▶ _DESCRIPTION OF THE TASK_: What you write must match exactly the lines from the one with "Configure the Dell R210 server" through the last line of the material below.

▶ _DATA EXCERPTS_:

◆ ◆ ◆ ◆ ◆ ◆ ◆

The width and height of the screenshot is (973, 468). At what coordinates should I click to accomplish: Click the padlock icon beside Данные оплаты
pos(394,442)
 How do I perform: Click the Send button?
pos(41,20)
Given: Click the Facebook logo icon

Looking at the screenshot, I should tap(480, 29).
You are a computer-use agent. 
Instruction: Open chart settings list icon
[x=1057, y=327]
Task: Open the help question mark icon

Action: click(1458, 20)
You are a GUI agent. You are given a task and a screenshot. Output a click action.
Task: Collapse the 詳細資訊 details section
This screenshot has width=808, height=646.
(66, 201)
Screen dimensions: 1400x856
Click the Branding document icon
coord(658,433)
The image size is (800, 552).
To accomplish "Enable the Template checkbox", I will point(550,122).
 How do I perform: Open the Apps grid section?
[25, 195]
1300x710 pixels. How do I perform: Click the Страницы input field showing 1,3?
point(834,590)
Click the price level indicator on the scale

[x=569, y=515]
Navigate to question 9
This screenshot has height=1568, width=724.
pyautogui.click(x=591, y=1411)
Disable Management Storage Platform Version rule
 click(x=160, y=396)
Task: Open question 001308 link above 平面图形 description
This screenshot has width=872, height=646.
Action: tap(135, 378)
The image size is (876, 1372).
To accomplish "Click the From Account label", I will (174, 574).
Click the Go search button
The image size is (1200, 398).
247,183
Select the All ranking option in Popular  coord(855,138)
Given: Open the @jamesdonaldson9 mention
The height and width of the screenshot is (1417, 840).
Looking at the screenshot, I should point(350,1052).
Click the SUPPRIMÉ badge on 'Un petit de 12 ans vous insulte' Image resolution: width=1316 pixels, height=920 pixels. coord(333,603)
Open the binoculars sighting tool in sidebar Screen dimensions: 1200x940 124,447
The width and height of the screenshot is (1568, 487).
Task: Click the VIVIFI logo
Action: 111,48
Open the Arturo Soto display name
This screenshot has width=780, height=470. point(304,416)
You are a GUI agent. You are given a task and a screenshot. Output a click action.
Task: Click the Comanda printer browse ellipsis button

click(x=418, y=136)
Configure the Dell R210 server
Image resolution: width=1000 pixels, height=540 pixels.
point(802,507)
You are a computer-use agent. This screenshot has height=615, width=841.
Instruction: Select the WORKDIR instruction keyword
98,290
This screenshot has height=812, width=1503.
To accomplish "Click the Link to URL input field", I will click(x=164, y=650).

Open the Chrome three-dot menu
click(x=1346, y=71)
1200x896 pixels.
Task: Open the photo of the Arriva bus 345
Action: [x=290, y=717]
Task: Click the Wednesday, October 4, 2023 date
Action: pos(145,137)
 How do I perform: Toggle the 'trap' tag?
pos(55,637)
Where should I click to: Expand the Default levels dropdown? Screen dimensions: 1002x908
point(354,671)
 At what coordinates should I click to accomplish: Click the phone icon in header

◆ ◆ ◆ ◆ ◆ ◆ ◆

▶ _EXERCISE SOLUTION_:
Configure the Dell R210 server
Image resolution: width=1000 pixels, height=540 pixels.
point(802,507)
You are a computer-use agent. This screenshot has height=615, width=841.
Instruction: Select the WORKDIR instruction keyword
98,290
This screenshot has height=812, width=1503.
To accomplish "Click the Link to URL input field", I will click(x=164, y=650).

Open the Chrome three-dot menu
click(x=1346, y=71)
1200x896 pixels.
Task: Open the photo of the Arriva bus 345
Action: [x=290, y=717]
Task: Click the Wednesday, October 4, 2023 date
Action: pos(145,137)
 How do I perform: Toggle the 'trap' tag?
pos(55,637)
Where should I click to: Expand the Default levels dropdown? Screen dimensions: 1002x908
point(354,671)
 At what coordinates should I click to accomplish: Click the phone icon in header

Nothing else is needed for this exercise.